** Study text follows **

A Warm Summer Night
By the time we arrived at the log raft, it was nearly dark. I was squinting for a place to pull up to the outside boom when the fiberglass hull thudded three feet out of the water to announce our arrival. The lights from the port were just enough for the five of us to scramble out of the boat and haul the case of Olympia Beer across two acres of logs to the ‘party deck’. That was Steve’s job as he was the most athletic, and we stood by as he hopped the huge timbers both hands secure on the carton with an open eleven ounce ‘Stubby’ bottle held tightly between his teeth.
This was my third summer out of high school and classmates were dwindling away. This warm July night it was just me, Angela, Marcy, Mike and Steve, who we called Boo for no apparent reason. He was the only one of the gang that was over twenty-one. The others were behind us in school, and I was an age-delayed October baby. And so we sat on the logs in the middle of the bay away from the law and offshore from the uncertainties of the daunting real world we would sacrifice to once we grew up..
Summer memories in my hometown run deep. I can still hear the shriek of the mill whistles announcing the graveyard shift and feel the logs that would pitch and roll every time a harbor tug set out from the docks to welcome the cargo ship that might load up and haul our temporary island sanctuary to Japan in the coming days.
I am happy to report that for all the times we walked the logs in the dark to the ‘restrooms’ at the north end of the boom, everyone returned from the shadows to pop another bottle cap until the case was empty. Should anyone doubt this mid bay coming-of-age tale, there are multiple shards of brown glass on the mud floor of the lower harbor that lie peacefully in testament.
It’s The Water
I still find it amusing that a whole town could be so thoroughly branded by a malt beverage as was our little capital city (1970 population of 23,111). Most of my grade school classmates’ parents worked at either the state offices, the wood mills or the brewery. Olympia Beer at the time was the best selling adult beverage on the west coast and enjoyed a reverence and loyalty that was never matched. The local fire departments still have a logo that mimics the classic lettering style of the iconic label. Olympia High students, whenever we could get away with it, would use beer advertising slogans to cheer and promote the football team. The ‘Bears’ were the OHS mascot in name only. The brewery tours in the summertime drew visitors from all over the world, and was the biggest tourist draw between Portland and Seattle.
Maybe it was the exotic airborne odor of cooking beer mash that walked me to grade school on so many damp mornings, or my dad and his fishing buddies’ devotion, or my crazy Uncle Jim, the make believe Irishman, who rewarded ‘first sips’ to his preadolescent beer-fetchers up at the lake cabin, but eventually I too would become an Oly kid. Thus it was with a great deal of hometown pride I joined the suds-sipping crowd once I got to college. “The Drink of Moderation” and I became quite familiar. A goodly number of ounces later, I can tell you there are malt and hops-flavored memories that stretch for many miles of my wandering history.

** End of Study text **

In the memoir about Olympia Beer, what was the 1970 population of the capital city? The records that come next have no connection to the text.

** Data excerpts follows **

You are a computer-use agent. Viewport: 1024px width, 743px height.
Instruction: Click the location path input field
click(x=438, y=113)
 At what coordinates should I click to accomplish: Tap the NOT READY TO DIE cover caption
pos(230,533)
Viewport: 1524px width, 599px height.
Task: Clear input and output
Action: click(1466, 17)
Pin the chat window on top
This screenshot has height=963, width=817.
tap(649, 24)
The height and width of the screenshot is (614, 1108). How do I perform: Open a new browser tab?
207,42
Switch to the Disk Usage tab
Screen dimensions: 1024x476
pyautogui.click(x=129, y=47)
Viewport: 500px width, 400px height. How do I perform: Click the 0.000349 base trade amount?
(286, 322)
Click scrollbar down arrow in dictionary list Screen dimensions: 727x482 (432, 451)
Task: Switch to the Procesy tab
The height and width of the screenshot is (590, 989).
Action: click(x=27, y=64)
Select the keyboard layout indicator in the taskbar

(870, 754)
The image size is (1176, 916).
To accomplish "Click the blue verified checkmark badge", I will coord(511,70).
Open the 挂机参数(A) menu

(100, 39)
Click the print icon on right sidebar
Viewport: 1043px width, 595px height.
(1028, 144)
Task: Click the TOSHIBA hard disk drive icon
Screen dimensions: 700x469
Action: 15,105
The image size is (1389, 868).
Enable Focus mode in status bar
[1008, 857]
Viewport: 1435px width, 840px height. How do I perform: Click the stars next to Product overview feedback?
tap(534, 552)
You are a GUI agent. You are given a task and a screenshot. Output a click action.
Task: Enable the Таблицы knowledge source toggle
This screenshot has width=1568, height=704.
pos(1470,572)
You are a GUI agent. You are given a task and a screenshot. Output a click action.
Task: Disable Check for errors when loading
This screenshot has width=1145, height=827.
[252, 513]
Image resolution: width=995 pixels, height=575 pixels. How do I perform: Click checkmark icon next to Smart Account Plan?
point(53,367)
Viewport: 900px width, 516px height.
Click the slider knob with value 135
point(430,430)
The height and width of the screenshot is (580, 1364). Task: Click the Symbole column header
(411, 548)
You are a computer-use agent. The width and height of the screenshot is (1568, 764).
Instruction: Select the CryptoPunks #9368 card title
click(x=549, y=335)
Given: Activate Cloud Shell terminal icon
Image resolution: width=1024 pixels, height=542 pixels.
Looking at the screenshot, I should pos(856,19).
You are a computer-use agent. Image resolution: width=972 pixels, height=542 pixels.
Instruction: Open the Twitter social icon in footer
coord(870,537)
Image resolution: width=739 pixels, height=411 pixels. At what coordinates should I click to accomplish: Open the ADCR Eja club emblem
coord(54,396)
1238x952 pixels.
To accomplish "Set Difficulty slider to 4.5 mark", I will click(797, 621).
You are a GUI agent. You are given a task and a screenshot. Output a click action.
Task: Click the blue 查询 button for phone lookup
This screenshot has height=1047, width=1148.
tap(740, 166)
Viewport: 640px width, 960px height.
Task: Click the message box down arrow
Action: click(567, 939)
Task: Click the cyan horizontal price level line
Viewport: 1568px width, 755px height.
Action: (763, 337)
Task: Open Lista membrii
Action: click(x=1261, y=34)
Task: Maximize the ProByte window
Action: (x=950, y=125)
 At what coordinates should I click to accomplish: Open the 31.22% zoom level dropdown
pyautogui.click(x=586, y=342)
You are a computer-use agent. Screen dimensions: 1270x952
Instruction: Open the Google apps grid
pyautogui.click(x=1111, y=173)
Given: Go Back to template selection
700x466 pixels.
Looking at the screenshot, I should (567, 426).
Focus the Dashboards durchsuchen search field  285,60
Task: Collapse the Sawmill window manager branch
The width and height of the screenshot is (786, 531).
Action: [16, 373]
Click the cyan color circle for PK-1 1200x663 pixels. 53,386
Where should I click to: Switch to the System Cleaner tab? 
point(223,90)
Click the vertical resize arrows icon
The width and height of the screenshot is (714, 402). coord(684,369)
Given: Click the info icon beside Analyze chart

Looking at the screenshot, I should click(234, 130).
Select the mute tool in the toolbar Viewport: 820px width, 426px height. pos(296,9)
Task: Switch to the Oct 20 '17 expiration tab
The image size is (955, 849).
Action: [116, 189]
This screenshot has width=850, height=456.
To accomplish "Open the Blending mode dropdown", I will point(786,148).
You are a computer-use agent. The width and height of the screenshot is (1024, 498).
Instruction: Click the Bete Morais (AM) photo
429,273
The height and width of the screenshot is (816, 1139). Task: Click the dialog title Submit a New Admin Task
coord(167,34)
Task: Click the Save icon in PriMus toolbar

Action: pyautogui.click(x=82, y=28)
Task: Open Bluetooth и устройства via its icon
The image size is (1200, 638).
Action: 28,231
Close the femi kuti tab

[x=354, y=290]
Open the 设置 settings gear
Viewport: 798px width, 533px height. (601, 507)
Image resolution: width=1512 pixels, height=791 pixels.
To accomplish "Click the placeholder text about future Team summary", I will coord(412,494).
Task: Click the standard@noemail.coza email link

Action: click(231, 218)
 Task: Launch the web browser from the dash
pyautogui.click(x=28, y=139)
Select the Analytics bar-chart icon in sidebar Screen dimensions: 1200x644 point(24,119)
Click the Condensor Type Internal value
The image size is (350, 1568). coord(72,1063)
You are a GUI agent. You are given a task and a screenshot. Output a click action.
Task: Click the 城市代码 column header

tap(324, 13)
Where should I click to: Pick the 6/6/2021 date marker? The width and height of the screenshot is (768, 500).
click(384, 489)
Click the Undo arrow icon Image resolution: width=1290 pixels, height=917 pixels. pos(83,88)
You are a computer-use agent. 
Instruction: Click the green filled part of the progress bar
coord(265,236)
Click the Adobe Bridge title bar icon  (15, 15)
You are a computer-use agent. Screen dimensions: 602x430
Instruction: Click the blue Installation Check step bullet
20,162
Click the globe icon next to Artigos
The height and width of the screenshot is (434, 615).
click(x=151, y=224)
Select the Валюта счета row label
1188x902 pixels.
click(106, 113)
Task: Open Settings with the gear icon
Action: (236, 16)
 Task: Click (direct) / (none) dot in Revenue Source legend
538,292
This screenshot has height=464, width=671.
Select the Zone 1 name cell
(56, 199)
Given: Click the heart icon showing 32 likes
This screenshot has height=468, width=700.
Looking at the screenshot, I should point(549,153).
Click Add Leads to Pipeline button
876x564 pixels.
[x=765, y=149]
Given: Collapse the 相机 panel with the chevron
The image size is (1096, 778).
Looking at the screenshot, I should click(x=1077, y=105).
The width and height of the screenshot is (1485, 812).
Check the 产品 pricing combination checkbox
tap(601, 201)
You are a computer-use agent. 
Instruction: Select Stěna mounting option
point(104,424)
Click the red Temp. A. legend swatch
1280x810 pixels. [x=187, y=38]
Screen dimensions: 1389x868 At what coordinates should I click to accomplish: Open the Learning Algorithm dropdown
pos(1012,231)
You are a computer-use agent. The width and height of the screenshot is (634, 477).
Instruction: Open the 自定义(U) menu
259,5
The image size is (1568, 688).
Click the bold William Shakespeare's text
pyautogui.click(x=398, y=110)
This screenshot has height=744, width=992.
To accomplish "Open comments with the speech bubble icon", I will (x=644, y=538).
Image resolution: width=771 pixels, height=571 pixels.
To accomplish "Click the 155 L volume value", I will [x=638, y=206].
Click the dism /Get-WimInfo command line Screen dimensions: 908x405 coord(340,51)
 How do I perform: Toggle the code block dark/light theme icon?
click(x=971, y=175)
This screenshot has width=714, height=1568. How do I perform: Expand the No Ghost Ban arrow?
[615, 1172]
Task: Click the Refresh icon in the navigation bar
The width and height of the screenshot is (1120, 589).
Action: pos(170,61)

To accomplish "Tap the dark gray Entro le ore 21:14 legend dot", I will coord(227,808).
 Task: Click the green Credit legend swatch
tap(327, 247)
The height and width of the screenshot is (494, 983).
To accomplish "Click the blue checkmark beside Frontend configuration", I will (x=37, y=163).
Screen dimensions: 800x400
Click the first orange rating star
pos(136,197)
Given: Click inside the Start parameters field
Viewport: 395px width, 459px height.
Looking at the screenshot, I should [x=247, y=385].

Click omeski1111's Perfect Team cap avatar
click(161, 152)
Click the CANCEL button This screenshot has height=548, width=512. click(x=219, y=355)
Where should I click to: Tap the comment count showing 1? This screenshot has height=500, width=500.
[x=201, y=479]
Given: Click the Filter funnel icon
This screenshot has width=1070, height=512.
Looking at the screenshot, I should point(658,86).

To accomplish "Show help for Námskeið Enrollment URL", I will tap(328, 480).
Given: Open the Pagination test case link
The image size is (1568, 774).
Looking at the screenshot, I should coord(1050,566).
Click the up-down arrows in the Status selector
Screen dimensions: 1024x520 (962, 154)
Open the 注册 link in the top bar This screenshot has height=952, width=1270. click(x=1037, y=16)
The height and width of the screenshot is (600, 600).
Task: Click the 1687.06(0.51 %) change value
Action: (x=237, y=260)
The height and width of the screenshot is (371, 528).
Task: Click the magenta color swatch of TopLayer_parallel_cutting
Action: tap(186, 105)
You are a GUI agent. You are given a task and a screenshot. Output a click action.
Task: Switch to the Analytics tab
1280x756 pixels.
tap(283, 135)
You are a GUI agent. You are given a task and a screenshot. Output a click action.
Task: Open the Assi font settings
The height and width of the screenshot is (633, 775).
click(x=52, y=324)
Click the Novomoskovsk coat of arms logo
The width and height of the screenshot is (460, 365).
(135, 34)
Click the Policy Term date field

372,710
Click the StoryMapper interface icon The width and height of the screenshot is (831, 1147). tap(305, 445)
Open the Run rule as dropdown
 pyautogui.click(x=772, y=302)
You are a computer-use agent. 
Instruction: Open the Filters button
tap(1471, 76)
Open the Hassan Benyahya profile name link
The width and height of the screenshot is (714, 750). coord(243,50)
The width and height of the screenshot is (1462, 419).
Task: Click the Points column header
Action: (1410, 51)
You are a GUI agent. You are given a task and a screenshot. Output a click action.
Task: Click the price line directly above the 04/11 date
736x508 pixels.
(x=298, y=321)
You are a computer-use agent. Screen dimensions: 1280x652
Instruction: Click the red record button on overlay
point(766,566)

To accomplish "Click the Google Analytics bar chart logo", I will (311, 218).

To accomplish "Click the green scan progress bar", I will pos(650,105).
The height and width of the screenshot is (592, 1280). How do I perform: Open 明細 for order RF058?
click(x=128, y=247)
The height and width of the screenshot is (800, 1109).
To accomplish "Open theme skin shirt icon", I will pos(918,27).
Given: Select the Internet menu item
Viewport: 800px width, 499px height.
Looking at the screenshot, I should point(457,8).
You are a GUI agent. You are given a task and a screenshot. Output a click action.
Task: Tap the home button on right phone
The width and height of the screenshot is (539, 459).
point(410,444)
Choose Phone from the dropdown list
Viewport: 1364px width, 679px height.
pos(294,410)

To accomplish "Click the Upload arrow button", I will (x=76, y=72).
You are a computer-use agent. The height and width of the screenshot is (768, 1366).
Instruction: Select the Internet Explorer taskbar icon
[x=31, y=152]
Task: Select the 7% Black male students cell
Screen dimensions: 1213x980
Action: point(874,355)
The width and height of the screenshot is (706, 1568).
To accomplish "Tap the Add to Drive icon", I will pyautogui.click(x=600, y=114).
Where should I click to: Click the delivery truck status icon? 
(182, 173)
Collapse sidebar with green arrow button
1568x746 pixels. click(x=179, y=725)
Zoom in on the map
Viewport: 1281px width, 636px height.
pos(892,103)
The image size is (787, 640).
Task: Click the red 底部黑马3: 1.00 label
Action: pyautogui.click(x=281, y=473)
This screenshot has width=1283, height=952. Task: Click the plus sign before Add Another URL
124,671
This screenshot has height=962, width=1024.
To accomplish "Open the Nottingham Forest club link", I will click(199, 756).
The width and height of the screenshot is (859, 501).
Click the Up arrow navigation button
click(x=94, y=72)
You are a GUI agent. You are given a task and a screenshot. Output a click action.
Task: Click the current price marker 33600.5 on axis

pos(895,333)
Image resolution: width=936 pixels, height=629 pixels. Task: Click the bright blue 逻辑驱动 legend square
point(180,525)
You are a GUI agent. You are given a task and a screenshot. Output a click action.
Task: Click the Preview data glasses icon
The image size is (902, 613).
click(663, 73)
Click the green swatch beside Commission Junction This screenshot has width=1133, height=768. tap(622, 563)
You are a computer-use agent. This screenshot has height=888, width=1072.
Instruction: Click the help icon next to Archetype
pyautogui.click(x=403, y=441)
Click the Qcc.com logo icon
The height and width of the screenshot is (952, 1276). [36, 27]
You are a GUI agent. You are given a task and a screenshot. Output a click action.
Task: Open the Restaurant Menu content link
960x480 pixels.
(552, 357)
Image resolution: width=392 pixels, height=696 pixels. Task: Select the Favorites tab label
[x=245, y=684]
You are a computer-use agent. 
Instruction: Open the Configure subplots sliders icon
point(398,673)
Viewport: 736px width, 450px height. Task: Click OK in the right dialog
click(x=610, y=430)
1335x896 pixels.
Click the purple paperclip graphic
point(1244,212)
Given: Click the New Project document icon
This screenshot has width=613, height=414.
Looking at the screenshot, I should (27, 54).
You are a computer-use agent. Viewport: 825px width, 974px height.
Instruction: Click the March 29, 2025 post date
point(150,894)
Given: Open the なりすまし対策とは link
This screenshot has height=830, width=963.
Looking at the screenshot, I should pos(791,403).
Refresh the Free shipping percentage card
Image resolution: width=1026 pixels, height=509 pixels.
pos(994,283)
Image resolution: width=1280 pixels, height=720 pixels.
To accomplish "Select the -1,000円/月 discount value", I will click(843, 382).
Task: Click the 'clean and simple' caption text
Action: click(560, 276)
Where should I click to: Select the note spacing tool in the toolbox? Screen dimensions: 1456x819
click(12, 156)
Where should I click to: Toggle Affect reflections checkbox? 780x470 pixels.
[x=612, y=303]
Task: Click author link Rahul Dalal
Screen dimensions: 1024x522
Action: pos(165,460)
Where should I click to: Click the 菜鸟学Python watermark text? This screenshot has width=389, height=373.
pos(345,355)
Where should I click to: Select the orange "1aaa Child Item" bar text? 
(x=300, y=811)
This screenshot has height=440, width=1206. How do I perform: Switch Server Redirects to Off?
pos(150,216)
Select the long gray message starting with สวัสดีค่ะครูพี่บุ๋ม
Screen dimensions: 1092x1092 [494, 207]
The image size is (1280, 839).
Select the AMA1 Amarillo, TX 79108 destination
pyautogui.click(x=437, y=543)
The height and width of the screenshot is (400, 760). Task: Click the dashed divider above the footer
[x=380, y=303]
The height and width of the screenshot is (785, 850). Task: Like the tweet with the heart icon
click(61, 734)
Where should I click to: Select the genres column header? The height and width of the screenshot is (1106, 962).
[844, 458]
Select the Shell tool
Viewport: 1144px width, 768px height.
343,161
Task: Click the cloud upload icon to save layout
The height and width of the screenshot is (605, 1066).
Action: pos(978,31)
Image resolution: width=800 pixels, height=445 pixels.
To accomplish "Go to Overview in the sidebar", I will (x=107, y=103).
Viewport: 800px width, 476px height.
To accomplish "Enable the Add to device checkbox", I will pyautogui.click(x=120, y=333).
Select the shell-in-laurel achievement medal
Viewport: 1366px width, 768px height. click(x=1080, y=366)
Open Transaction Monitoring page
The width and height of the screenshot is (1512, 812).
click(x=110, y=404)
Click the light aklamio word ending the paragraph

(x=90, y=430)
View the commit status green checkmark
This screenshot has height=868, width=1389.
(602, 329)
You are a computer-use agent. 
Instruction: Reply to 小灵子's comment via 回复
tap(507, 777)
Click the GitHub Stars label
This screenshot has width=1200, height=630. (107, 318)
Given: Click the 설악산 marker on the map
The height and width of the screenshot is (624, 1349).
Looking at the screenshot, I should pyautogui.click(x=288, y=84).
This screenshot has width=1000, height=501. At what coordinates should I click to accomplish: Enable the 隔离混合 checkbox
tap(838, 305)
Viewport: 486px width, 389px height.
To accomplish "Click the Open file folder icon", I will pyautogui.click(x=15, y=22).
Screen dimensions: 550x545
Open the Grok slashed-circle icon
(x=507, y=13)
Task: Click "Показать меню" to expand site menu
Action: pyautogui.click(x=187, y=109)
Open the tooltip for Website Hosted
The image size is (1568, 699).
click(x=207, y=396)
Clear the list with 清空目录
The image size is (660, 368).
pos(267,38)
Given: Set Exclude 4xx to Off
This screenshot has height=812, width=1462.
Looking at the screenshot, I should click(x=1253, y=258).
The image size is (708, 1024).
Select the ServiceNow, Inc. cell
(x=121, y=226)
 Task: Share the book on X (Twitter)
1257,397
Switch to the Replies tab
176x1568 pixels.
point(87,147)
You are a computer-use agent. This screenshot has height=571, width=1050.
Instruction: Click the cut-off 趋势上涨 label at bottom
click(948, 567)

** End of Data excerpts **

Answer for the task: 23,111